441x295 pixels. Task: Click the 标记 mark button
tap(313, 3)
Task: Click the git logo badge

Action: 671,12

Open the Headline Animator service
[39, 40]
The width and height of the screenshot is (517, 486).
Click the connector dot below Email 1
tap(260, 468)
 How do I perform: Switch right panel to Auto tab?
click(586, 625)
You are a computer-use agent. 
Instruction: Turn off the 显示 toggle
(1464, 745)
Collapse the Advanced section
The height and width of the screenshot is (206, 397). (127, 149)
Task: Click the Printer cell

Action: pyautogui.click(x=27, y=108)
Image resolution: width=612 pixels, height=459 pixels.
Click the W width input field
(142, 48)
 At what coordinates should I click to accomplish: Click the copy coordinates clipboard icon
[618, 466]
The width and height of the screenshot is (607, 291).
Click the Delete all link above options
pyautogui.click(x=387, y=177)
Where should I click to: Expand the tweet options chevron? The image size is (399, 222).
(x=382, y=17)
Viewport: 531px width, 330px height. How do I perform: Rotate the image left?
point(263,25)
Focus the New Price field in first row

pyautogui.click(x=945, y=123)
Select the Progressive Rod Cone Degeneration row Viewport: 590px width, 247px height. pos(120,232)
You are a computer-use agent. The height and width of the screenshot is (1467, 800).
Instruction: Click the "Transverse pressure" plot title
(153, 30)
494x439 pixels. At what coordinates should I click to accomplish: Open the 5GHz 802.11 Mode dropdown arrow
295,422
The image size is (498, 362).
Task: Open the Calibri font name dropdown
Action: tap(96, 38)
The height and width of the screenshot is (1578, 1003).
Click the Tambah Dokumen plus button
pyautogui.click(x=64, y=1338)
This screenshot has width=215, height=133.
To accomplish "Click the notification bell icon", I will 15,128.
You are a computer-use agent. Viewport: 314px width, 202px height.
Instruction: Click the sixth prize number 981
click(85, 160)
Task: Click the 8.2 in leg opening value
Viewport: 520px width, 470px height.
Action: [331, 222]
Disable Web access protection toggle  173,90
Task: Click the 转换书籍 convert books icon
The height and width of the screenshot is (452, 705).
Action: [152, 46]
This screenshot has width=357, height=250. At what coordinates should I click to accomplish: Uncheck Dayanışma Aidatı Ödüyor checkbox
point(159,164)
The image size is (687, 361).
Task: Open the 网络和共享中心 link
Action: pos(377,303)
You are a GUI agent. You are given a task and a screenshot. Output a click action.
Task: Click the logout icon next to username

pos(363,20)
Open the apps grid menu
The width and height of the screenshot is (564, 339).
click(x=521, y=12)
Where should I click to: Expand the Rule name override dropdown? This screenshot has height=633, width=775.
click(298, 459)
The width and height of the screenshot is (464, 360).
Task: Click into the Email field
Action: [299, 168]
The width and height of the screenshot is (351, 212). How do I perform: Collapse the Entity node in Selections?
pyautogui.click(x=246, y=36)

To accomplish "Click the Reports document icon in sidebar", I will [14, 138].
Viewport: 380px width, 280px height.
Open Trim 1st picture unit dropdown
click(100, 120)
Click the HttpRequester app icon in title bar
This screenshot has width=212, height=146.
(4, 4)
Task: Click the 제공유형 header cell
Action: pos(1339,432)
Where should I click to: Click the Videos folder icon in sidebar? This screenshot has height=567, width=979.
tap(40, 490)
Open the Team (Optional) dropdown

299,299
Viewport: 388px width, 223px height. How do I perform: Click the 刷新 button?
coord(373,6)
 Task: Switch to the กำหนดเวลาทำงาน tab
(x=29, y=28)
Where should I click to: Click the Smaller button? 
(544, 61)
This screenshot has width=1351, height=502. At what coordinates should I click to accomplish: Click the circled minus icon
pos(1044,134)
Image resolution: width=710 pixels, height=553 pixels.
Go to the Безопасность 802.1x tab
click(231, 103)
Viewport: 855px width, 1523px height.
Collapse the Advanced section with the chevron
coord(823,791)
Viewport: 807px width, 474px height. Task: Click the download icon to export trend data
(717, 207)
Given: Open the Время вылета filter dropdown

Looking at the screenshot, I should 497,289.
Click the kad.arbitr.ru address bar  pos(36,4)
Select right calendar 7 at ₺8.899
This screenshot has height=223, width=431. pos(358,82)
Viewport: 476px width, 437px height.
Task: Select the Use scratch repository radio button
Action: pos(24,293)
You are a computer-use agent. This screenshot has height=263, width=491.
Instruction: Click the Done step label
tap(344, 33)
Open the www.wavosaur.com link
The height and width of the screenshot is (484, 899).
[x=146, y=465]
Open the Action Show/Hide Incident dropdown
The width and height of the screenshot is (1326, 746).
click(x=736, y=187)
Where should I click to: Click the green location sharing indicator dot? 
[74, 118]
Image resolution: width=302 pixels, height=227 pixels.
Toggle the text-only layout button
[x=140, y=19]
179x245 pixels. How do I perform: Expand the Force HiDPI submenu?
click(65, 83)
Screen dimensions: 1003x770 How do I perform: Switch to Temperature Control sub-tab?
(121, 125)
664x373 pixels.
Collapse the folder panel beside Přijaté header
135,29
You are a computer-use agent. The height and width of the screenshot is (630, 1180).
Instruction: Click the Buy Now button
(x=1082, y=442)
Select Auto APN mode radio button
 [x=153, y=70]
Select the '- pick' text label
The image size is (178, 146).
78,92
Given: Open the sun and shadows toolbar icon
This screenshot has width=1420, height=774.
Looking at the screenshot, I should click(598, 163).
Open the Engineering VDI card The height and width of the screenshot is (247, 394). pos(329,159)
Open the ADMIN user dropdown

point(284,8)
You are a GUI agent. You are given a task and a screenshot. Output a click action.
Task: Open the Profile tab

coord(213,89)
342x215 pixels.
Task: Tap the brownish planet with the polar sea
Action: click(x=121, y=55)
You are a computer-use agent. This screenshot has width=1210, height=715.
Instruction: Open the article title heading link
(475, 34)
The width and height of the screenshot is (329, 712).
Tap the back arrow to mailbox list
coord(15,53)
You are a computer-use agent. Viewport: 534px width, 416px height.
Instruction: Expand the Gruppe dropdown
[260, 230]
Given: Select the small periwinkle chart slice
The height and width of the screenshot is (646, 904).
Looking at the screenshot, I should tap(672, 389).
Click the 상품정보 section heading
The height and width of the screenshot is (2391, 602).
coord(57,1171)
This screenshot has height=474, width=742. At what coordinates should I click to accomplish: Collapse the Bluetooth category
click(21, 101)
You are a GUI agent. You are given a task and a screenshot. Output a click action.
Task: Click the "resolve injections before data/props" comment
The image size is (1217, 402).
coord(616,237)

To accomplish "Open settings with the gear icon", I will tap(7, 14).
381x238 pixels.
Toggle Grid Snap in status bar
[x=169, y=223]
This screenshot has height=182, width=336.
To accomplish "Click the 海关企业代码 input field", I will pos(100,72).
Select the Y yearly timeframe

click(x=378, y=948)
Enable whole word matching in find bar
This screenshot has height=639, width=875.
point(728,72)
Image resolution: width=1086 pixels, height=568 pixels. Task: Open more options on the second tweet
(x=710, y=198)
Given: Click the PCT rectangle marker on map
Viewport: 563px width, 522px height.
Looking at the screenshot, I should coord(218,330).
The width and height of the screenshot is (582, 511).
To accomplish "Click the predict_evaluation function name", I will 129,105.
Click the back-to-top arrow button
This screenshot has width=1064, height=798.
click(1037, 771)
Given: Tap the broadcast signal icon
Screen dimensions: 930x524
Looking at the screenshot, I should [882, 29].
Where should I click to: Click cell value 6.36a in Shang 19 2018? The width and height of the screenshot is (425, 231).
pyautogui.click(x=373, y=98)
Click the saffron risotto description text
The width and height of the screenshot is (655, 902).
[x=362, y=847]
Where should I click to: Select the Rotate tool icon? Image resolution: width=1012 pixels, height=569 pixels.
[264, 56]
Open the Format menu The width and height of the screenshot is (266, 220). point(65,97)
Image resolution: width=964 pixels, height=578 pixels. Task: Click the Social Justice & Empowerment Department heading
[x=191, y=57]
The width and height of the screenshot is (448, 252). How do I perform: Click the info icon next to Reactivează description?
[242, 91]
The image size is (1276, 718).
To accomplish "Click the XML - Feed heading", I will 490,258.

────────────────

• Exercise details: Using the entries above, return exactly the lines from the line with "The height and width of the screenshot is (452, 705)." to the line with "Click the HttpRequester app icon in title bar", counting both of those lines.

• Exercise response:
The height and width of the screenshot is (452, 705).
Action: [152, 46]
This screenshot has width=357, height=250. At what coordinates should I click to accomplish: Uncheck Dayanışma Aidatı Ödüyor checkbox
point(159,164)
The image size is (687, 361).
Task: Open the 网络和共享中心 link
Action: pos(377,303)
You are a GUI agent. You are given a task and a screenshot. Output a click action.
Task: Click the logout icon next to username

pos(363,20)
Open the apps grid menu
The width and height of the screenshot is (564, 339).
click(x=521, y=12)
Where should I click to: Expand the Rule name override dropdown? This screenshot has height=633, width=775.
click(298, 459)
The width and height of the screenshot is (464, 360).
Task: Click into the Email field
Action: [299, 168]
The width and height of the screenshot is (351, 212). How do I perform: Collapse the Entity node in Selections?
pyautogui.click(x=246, y=36)

To accomplish "Click the Reports document icon in sidebar", I will [14, 138].
Viewport: 380px width, 280px height.
Open Trim 1st picture unit dropdown
click(100, 120)
Click the HttpRequester app icon in title bar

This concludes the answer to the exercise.